Una vulnerabilidad crítica en productos de acceso remoto de Check Point está siendo explotada activamente en ataques dirigidos contra organizaciones de distintos países. El fallo, identificado como CVE-2026-50751, afecta a determinados despliegues de Remote Access VPN y Mobile Access configurados con el protocolo IKEv1, una tecnología antigua y desaconsejada desde hace años.
Check Point ha confirmado que la vulnerabilidad fue utilizada como zero-day en ataques contra varias decenas de organizaciones a nivel global. La compañía ha publicado parches y recomienda a sus clientes aplicarlos de forma inmediata, especialmente si utilizan versiones afectadas de Security Gateways o Spark Firewalls.
El problema es especialmente relevante porque permite eludir requisitos de autenticación. Según la descripción técnica, un atacante puede aprovechar un fallo lógico en la validación de certificados para establecer una sesión VPN sin disponer de una contraseña válida. En otras palabras, el fallo puede permitir acceder al entorno VPN saltándose una barrera clave de seguridad.
Un fallo crítico en un punto muy sensible
Las VPN corporativas son uno de los elementos más críticos de cualquier infraestructura empresarial. Permiten que empleados, administradores y terceros autorizados accedan a sistemas internos desde fuera de la red. Precisamente por eso, cuando una vulnerabilidad afecta a este tipo de tecnologías, el riesgo aumenta de forma considerable.
En este caso, la vulnerabilidad se encuentra en despliegues que utilizan IKEv1, siglas de Internet Key Exchange version 1. Se trata de un protocolo de autenticación y negociación de claves creado en 1998 y utilizado durante años para establecer túneles VPN cifrados. Sin embargo, IKEv1 está considerado obsoleto y ha sido sustituido en gran medida por alternativas más modernas, como IKEv2.
El uso de tecnologías heredadas sigue siendo uno de los grandes problemas de ciberseguridad en las empresas. Muchas organizaciones mantienen configuraciones antiguas por compatibilidad, falta de revisión o dependencia de clientes legacy. El inconveniente es que esos componentes pueden convertirse en la puerta de entrada perfecta para atacantes.

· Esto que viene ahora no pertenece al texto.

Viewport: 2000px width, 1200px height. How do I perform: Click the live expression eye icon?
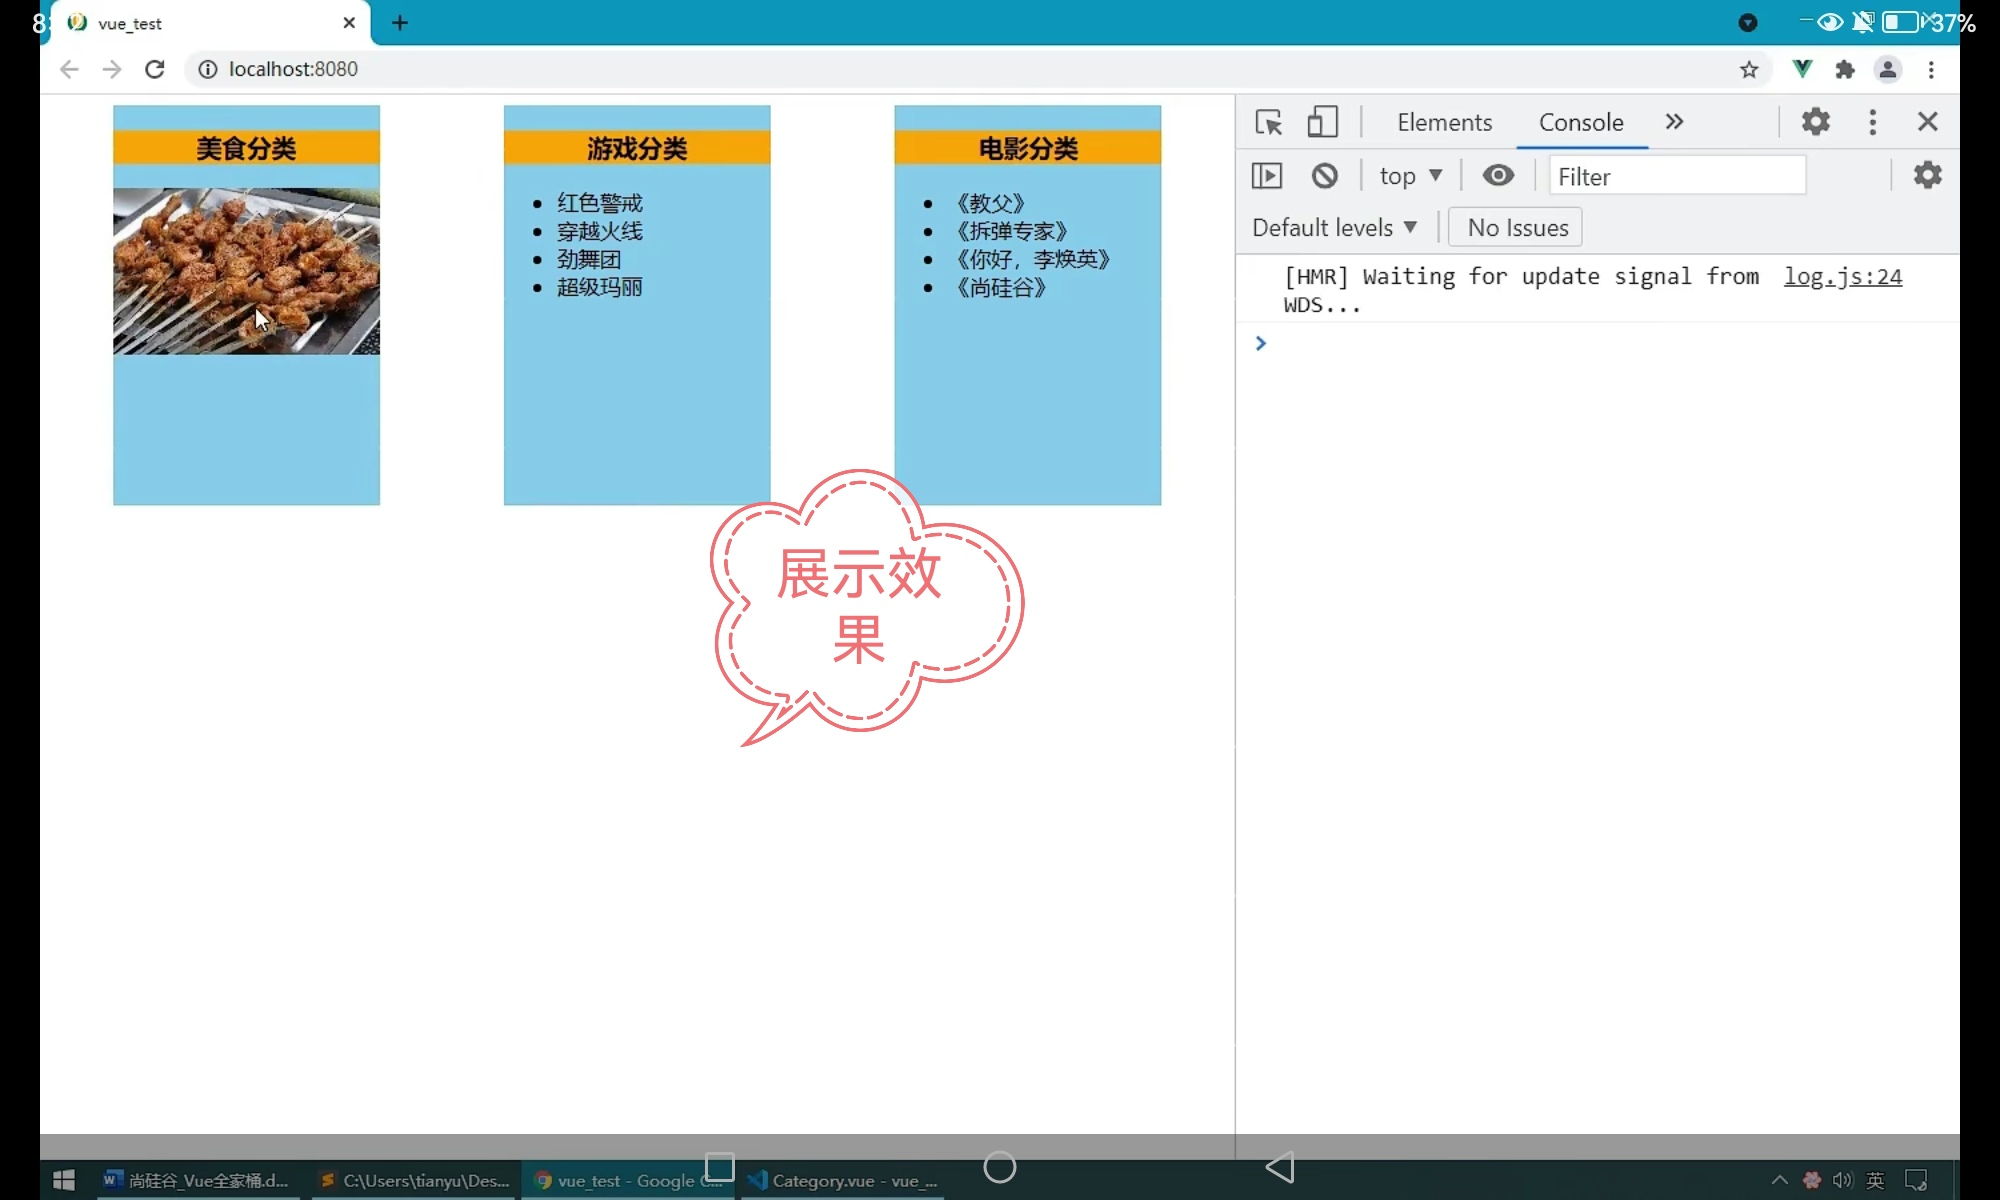click(x=1497, y=176)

Qilin, ransomware y actividad posterior al acceso
Check Point Research ha vinculado al menos un caso de actividad posterior a la explotación con un afiliado del ransomware Qilin. Este dato es importante porque confirma que el fallo no se limita a una prueba técnica, sino que ya ha sido aprovechado en operaciones reales con posible motivación económica.

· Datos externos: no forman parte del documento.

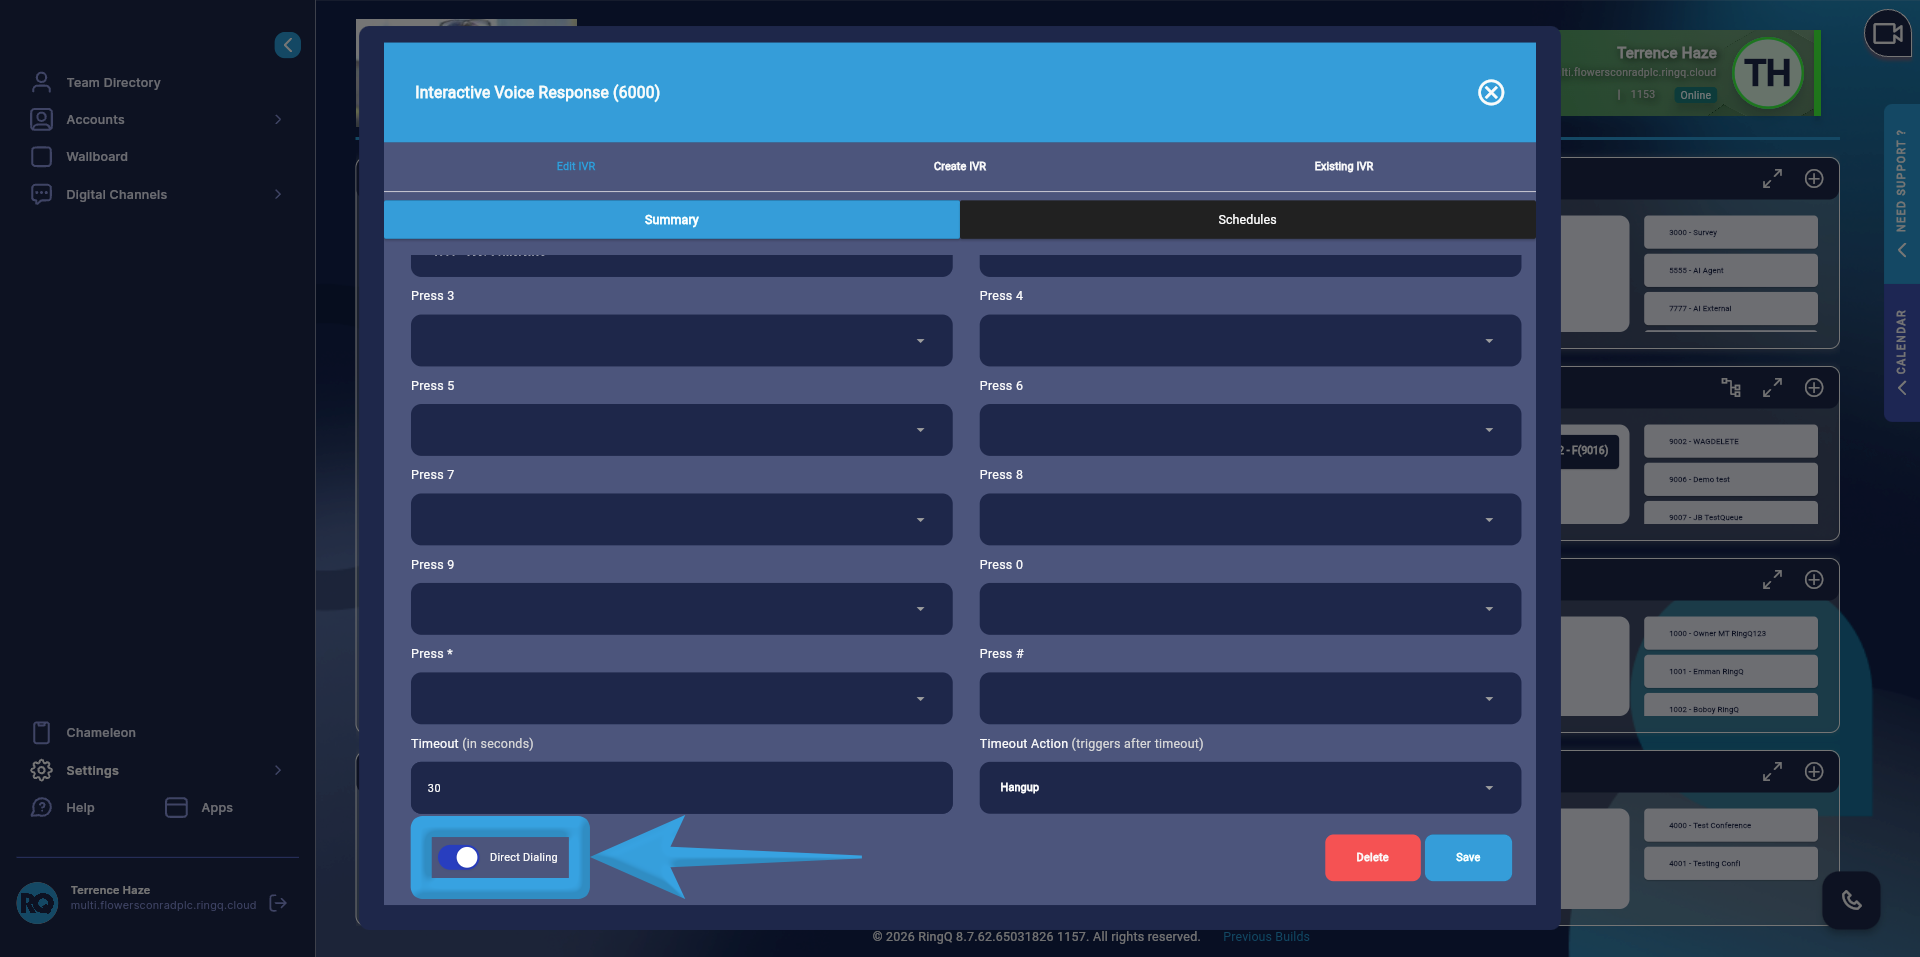Add a new entry via the plus circle icon
Viewport: 1920px width, 957px height.
tap(1814, 179)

La explotación inicial de la vulnerabilidad permite establecer una sesión VPN, pero los atacantes necesitan realizar acciones posteriores para acceder a recursos internos o escalar privilegios. Aun así, obtener una sesión válida ya representa una ventaja significativa. Desde ahí, el siguiente paso puede ser reconocimiento interno, búsqueda de credenciales, movimiento lateral o preparación de un ataque de ransomware.
Según la información disponible, el actor sospechoso también estaría explotando otras vulnerabilidades relacionadas con VPN, incluidas fallas publicadas en productos de Palo Alto, Fortinet y F5. Esto encaja con una tendencia clara: los grupos de ransomware y los actores financieros están priorizando dispositivos perimetrales y soluciones de acceso remoto porque ofrecen una vía directa hacia las redes corporativas.

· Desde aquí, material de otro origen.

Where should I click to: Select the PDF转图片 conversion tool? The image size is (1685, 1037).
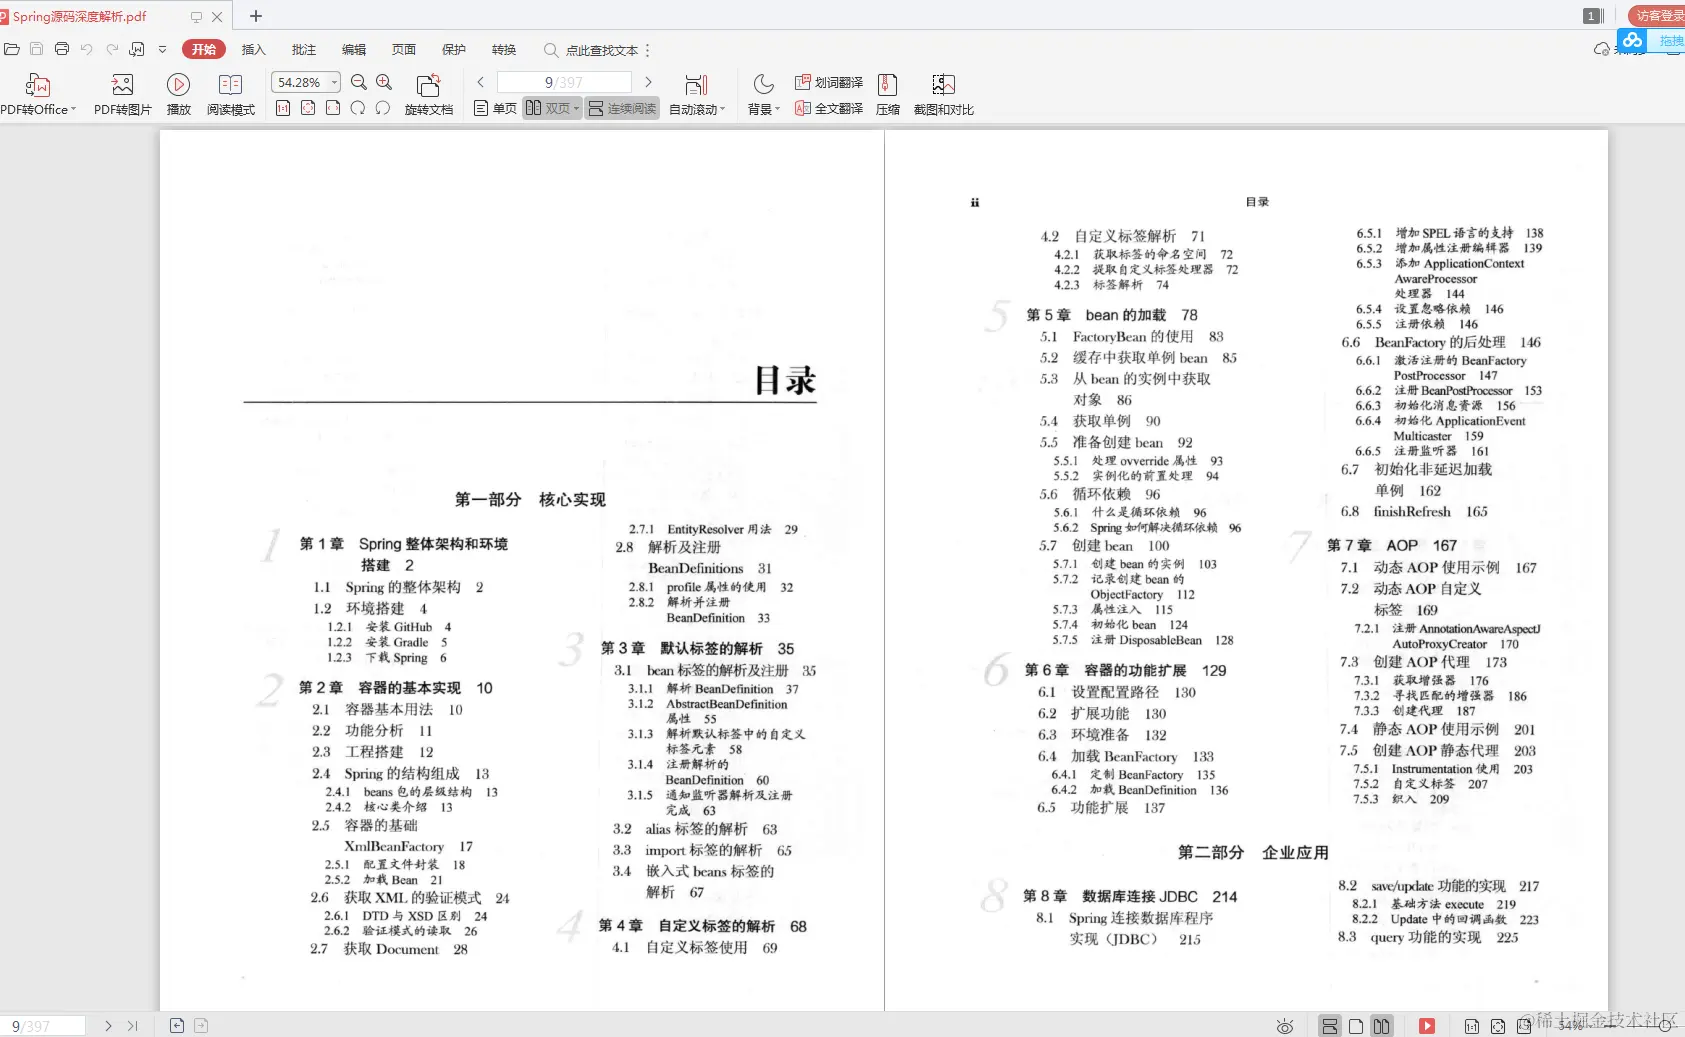122,95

Dos vulnerabilidades, una bajo explotación activa
Check Point divulgó CVE-2026-50751 junto con otra vulnerabilidad, identificada como CVE-2026-50752. Esta segunda falla afecta también a la lógica de validación de certificados en IKEv1 y podría facilitar ataques de tipo man-in-the-middle en conexiones VPN site-to-site. Su puntuación CVSS es de 7,4, por debajo de la criticidad de CVE-2026-50751, que alcanza 9,3.
La diferencia clave es que CVE-2026-50751 ya está siendo explotada activamente. Por eso, las organizaciones deben priorizar su corrección y revisar señales de compromiso desde principios de mayo.
Check Point identificó actividad maliciosa el 4 de junio, pero situó la primera fecha observada de explotación el 7 de mayo. La compañía ha recomendado a los equipos de respuesta a incidentes revisar registros forenses y configuraciones desde esa fecha, ya que la explotación aumentó especialmente a comienzos de junio.